Is there a place where anti-corruption policy stops and international politics begins? Andy Spalding — a lawyer and Fulbright scholar who’s a familiar face around here — thinks so. He sent this dispatch from Mumbai, India:
Dear FCPA Blog,
The BAE matter leaves many of us bewildered, struggling to grasp its greater significance. While several FCPA commentators have deemed 2009 “The Year of the Individual,” I wonder if BAE points to another trend that is emerging. . . or rather, re-emerging. Consider:
1. BAE, Saudi Arabia, and Terrorism. The UK’s anti-bribery enforcement was severely obstructed by seemingly unrelated foreign policy objectives. Since when, we may ask, did foreign policy impact FCPA enforcement?
2. Iran and Nuclear Proliferation. Mike Jacobson of the Washington Institute recently suggested that the FCPA might be enforced selectively against companies doing business in Iran, as a form of economic sanctions.

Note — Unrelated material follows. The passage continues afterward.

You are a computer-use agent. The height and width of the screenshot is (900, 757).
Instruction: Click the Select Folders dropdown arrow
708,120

I understand that at least some FCPA insiders found Mike’s core idea — selective enforcement of the FCPA to advance foreign policy objectives — not inconceivable.

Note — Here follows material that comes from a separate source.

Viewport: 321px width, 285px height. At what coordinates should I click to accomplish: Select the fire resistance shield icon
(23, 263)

3. China, Russia, and Political Alliances in the Developing World. Another piece ran earlier this year which demonstrated that as companies subject to the FCPA do less business in heavily bribery-prone countries, the resulting void of foreign capital will be filled by companies from countries that are not enforcing, or have not adopted, anti-bribery laws — so-called “black knights.” Economists predicted that the FCPA specifically would produce this effect, and we are indeed observing it today as China and Russia invest aggressively in Africa, Latin America, Central Asia, and the Middle East without fear of a bribery penalty. This dynamic is likely to significantly alter international politics for many years to come, though the FCPA community seems loathe to admit it.

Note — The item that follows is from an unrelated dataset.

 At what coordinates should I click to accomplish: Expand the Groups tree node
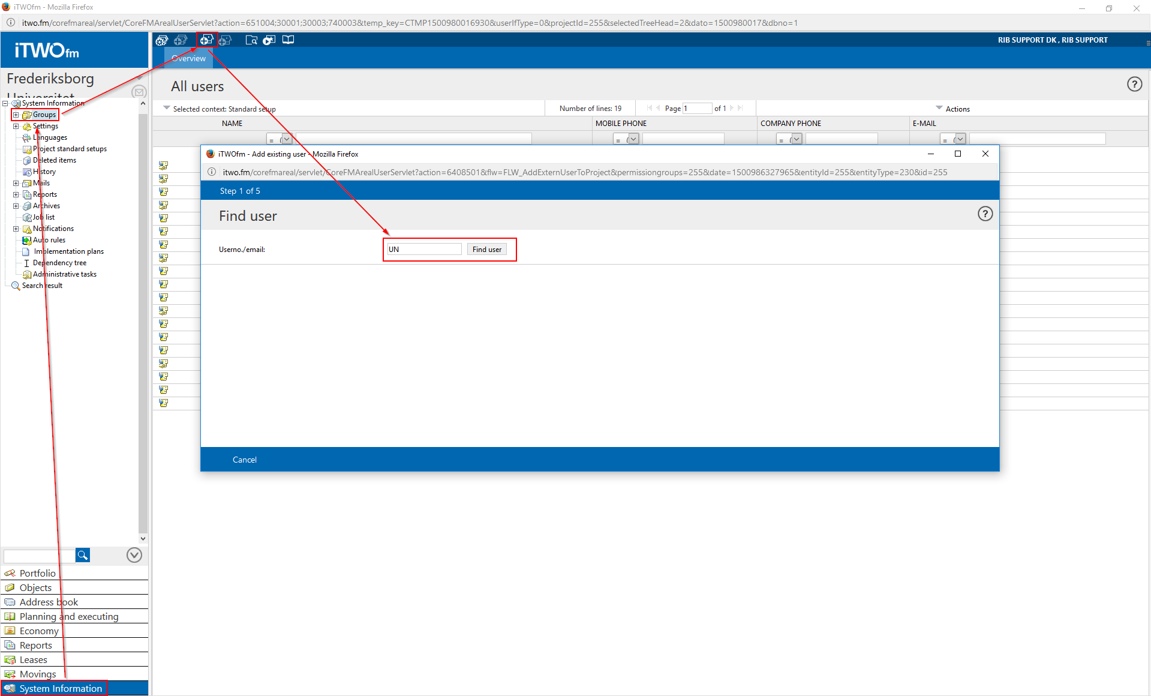click(16, 115)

4. History is Circular: the Forgotten Cold War Origins of the FCPA. Though we generally think of the FCPA as the product of Watergate, legislative history makes all too clear that the FCPA was also conceived, for better or for worse, as a tool of the Cold War — punishing bribery was deemed essential to maintaining capitalism’s credibility and ultimately spreading liberal democracy to politically unstable countries. This was not a partisan idea, advocated by a mere handful of arch-conservatives; to the contrary, both sides of the aisle readily endorsed it, including vociferous, high-profile critics of the Vietnam War such as George Ball.
With the end of the Cold War, we largely stopped thinking about the FCPA’s foreign policy implications, and were probably happy to do so. But alas, realpolitik has reared its ugly head once again, unlikely to return whence it came. So we’re right back where we started, wrestling with the awkward convergence of anti-bribery laws and international politics. It may not be pleasant, but we should probably get used to it.
As always, other views are welcome.
This is all very valid – after all, as even Marx and Engels wrote, you cannot legislate against market forces. It’s up to shareholders and only shareholders, to demand an end of corrupt practices, it’s not a matter of legislation. But we had the same discussion when it came to anti-trust … State meddling will never cease.